Let $A$ be an $n \times n$ invertible matrix with \begin{align} \left(\begin{array}{ccc} a_{11} & \cdots & a_{1n} \\ \vdots & \ddots & \vdots \\ a_{n1} & \cdots & a_{nn} \end{array}\right)^{-1}= \left(\begin{array}{ccc} b_{11} & \cdots & b_{1n} \\ \vdots & \ddots & \vdots \\ b_{n1} & \cdots & b_{nn} \end{array}\right) \end{align} Is there an explicit formula for $b_{ij}$ in terms of the elements of $A$ and the determinant of $A$?
Edit: Here is a link to the different possible methods to invert a matrix http://en.m.wikipedia.org/wiki/Invertible_matrix#Methods_of_matrix_inversion.

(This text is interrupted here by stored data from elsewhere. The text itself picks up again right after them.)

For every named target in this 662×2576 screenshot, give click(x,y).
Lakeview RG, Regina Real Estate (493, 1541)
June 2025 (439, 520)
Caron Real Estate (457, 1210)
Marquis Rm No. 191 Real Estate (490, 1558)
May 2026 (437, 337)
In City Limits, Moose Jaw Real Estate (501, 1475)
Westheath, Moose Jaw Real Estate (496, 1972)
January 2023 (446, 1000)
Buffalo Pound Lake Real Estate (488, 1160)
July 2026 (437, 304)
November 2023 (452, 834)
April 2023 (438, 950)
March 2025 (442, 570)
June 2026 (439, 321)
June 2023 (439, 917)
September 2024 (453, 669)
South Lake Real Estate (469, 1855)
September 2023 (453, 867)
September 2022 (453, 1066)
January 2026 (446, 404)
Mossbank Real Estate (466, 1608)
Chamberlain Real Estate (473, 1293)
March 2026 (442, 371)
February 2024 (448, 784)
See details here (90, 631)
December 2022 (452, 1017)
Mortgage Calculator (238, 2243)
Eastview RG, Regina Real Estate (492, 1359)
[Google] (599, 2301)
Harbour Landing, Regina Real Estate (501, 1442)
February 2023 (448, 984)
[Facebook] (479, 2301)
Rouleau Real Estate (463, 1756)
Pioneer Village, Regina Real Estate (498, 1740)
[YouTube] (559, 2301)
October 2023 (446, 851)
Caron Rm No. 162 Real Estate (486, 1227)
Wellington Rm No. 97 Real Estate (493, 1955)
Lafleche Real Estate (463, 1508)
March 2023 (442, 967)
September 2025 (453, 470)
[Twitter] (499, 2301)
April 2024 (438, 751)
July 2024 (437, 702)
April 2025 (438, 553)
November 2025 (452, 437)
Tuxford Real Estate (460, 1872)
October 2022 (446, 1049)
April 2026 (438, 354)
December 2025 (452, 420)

Originally I had in mind using the blockwise inversion method but I think all of the methods require using some submatrix of $A$ and their determinants and / or inverses. I don't think it's possible to write something explicit in terms of $\{a_{ij}\}_{i=1,j=1}^{n,n}$
Hint: $A^{-1}=\frac{1}{|A|}\cdot \text{Adj}(A)$
$\text{Adj}(A)$ is the adjunct matrix of A.